━━ Excerpted passage ━━

These laws also mandate that all inter-affiliate transactions within a holding company system meet the following conditions: (i) the terms must be fair and reasonable; (ii) charges or fees for services performed must be fair and reasonable; and (iii) expenses incurred and payments received must be allocated to the insurer in conformity with customary insurance accounting practices consistently applied. We generally must disclose any transaction between our regulated insurance subsidiaries and our other affiliates to the supervisory Department of Insurance, or DOI, and obtain prior approval from such DOI before entering into certain material inter-affiliate transactions, including, but not limited to, management agreements, tax allocation agreements, service contracts, cost-sharing arrangements, extraordinary dividends, certain reinsurance transactions and certain loan agreements.
Change of Control
Pursuant to the insurance holding company laws of the states in which our insurance subsidiaries are domiciled, including Ohio and Florida, a person must obtain regulatory approval from the supervisory DOI prior to acquiring direct or indirect “control” of a domestic insurer by filing a Form A Statement Regarding the Acquisition of Control of or Merger with a Domestic Insurer. As part of this Form A application, the entity acquiring control (as well as any controlling shareholders of such entity) must submit, along with other documents and disclosures, its financial statements, organizational charts and biographical affidavits for any officers, directors and controlling shareholders of each applicable entity. The DOI will grant approval of an application to acquire control of a domestic insurer unless the DOI finds that any of the following apply: (i) after the change of control, the domestic insurer would not be able to satisfy the requirements for the issuance of a license to write the line or lines of insurance for which it is presently licensed; (ii) the effect of the merger or other acquisition of control would be substantially to lessen competition in insurance in the applicable state or tend to create a monopoly; (iii) the financial condition of any acquiring party is such as might jeopardize the financial stability of the domestic insurer, or prejudice the interests of its policyholders; (iv) the plans or proposals that the acquiring party has to liquidate the domestic insurer, sell its assets, or consolidate or merge it with any person, or to make any other material change in its business or corporate structure or management, are unfair and unreasonable to policyholders of the domestic insurer and not in the public interest; (v) the competence, experience and integrity of the persons that would control the operation of the domestic insurer are such that it would not be in the interest of policyholders of the domestic insurer and of the public to permit the merger or other acquisition of control; or (vi) the acquisition is likely to be hazardous or prejudicial to the insurance-buying public.

━━━

Exercise. In the passage on insurance holding company rules, what filing must a person submit to the supervisory DOI before acquiring control of a domestic insurer?

━━ Provided data ━━

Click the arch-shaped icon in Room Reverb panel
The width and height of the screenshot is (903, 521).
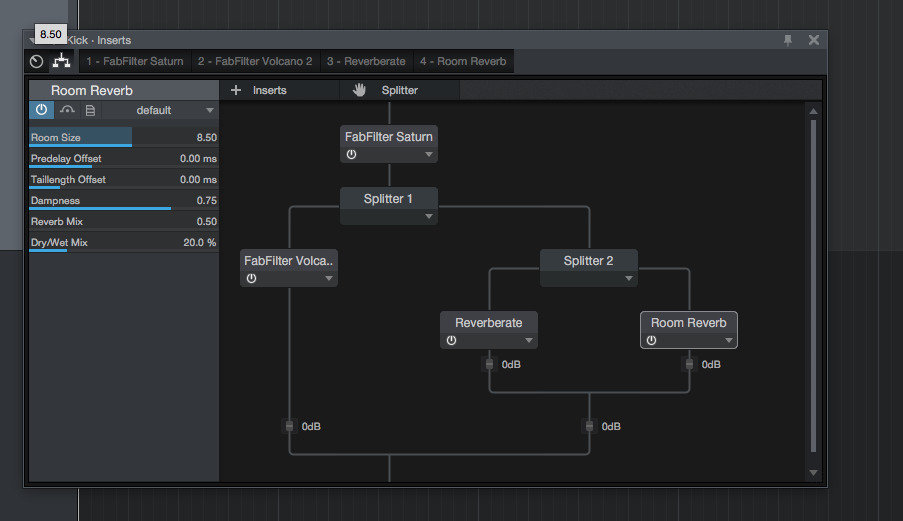66,110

━━━

Result of the exercise. A Form A Statement Regarding the Acquisition of Control of or Merger with a Domestic Insurer.